→ **DIRECTIONS**
Print the lines that run from the line with "Task: Read António Guterres torture article" to the line with "The width and", keeping both end lines, exactly as they appear in the entries below, and nothing else.

══ RECORD EXCERPTS ══

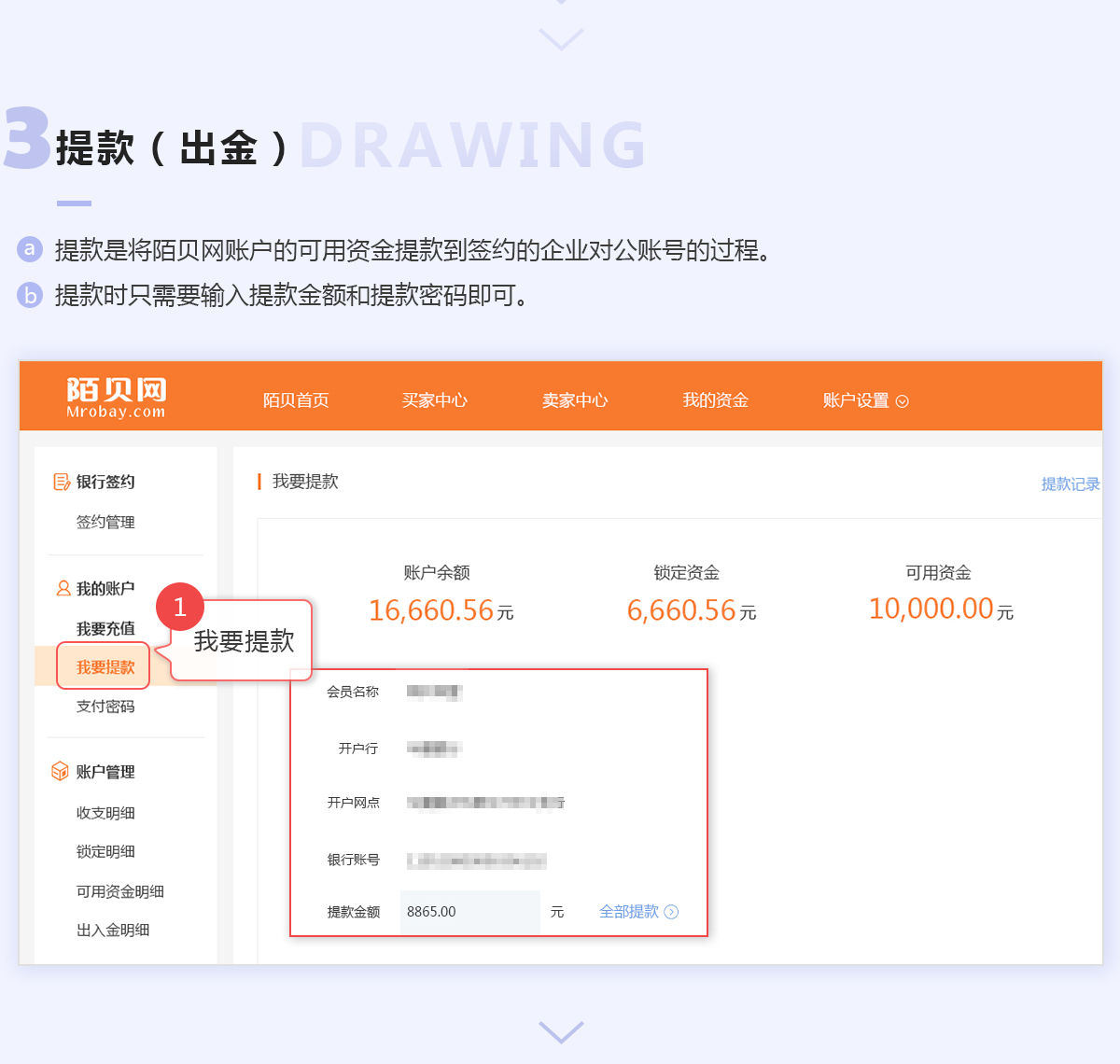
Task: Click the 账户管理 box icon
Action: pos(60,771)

═══
══ RECORD EXCERPTS ══

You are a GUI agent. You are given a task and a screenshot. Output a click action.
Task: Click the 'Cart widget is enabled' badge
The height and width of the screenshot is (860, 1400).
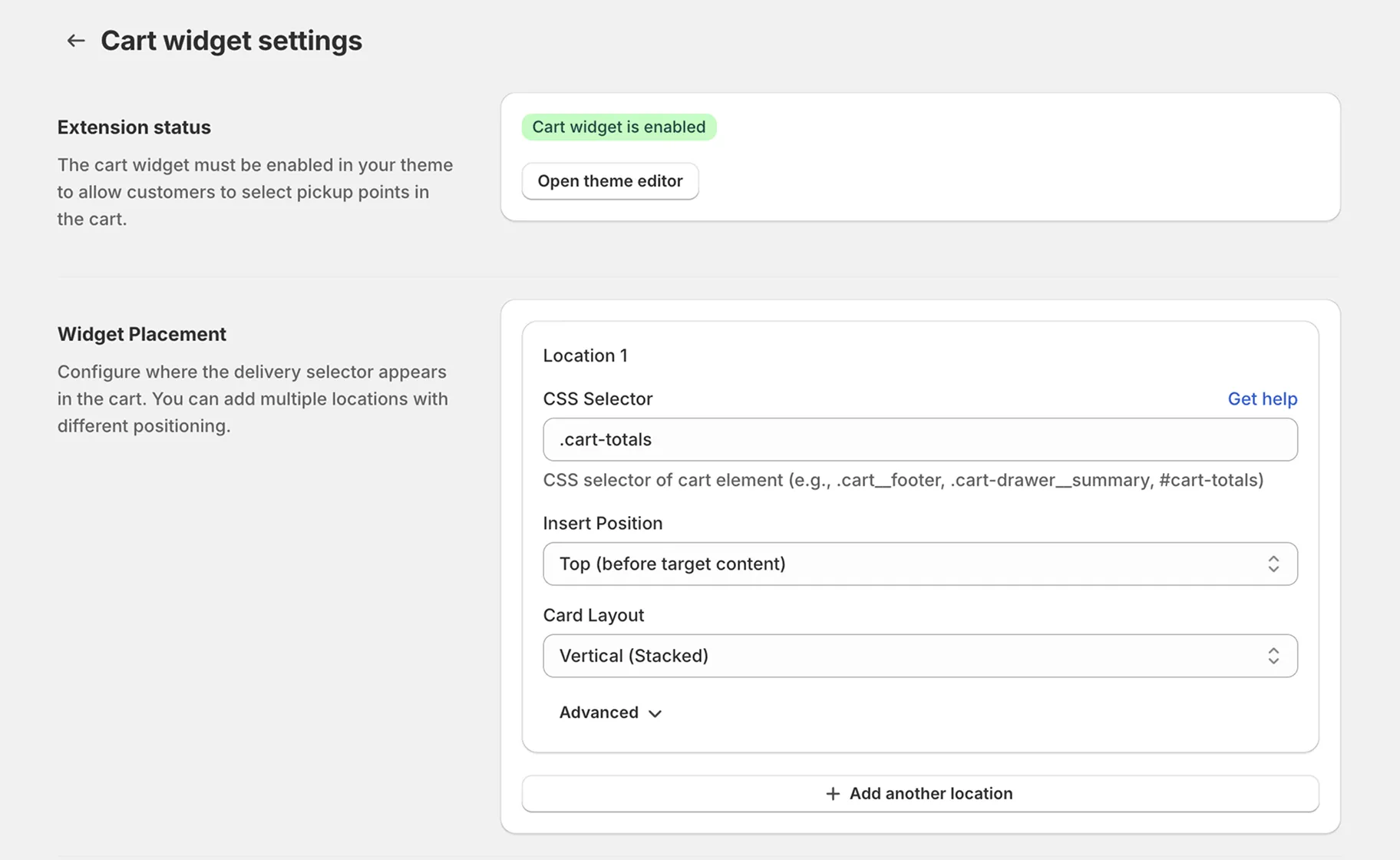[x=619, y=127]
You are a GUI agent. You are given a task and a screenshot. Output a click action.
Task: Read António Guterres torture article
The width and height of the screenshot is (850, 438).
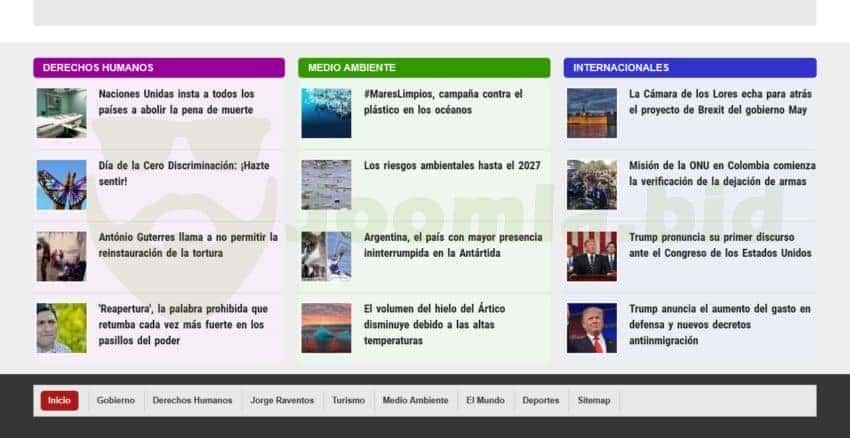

═══

→ **ANSWER SPACE**
Task: Read António Guterres torture article
The width and height of the screenshot is (850, 438).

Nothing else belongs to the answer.